You will note that foaf:name has a range of owl:Thing, so it can be applied to anything. An alternative might to use skos:Concept and rdfs:label for the proper nouns.
One final consideration for blank-node vs. URI is that any datastore you use will ultimately have to store any URI you use, and this can have implications regarding performance if you are using very large datasets.
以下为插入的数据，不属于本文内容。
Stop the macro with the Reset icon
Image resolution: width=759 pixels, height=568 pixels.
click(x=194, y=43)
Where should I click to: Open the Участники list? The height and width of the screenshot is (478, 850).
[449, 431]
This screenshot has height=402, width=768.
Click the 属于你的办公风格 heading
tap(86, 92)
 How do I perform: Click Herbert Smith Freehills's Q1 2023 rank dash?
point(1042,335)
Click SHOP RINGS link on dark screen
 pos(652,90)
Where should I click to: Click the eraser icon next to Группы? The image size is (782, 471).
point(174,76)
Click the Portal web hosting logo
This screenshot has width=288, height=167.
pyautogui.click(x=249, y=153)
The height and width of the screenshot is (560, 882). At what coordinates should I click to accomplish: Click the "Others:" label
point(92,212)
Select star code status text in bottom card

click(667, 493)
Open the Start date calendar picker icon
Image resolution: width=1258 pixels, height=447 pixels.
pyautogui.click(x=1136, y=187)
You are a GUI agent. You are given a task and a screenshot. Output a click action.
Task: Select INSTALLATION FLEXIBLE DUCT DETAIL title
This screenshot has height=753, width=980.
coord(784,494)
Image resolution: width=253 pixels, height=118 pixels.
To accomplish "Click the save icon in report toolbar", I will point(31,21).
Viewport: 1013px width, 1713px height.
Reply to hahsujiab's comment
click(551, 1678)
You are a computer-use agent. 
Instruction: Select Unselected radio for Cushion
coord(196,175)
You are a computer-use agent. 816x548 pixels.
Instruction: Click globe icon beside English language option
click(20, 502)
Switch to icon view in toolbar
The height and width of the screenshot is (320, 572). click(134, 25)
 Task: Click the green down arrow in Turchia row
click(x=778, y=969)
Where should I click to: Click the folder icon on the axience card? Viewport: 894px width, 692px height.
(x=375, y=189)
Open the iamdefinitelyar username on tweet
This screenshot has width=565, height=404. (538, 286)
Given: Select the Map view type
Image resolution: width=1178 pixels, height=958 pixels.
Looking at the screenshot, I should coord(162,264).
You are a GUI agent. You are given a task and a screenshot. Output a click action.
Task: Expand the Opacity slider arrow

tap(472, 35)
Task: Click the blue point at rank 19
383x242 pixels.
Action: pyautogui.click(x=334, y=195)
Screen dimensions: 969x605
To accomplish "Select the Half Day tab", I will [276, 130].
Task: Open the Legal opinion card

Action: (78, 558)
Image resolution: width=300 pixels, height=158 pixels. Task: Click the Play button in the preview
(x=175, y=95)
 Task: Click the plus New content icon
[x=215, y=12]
Ultimately if I was going to publish the provenance information in the graph along with the final unified entities, I would be inclined to go with blank-nodes and allocate URI's to the concepts I ultimately unify entities with.
If however I am not going to be tracking the provenance of the inferences, and this is just one pass of many in a pipeline which will ultimately discard the intermediate results, I would just mint URIs using some sort of document hash, timestamp, and id and be done with it.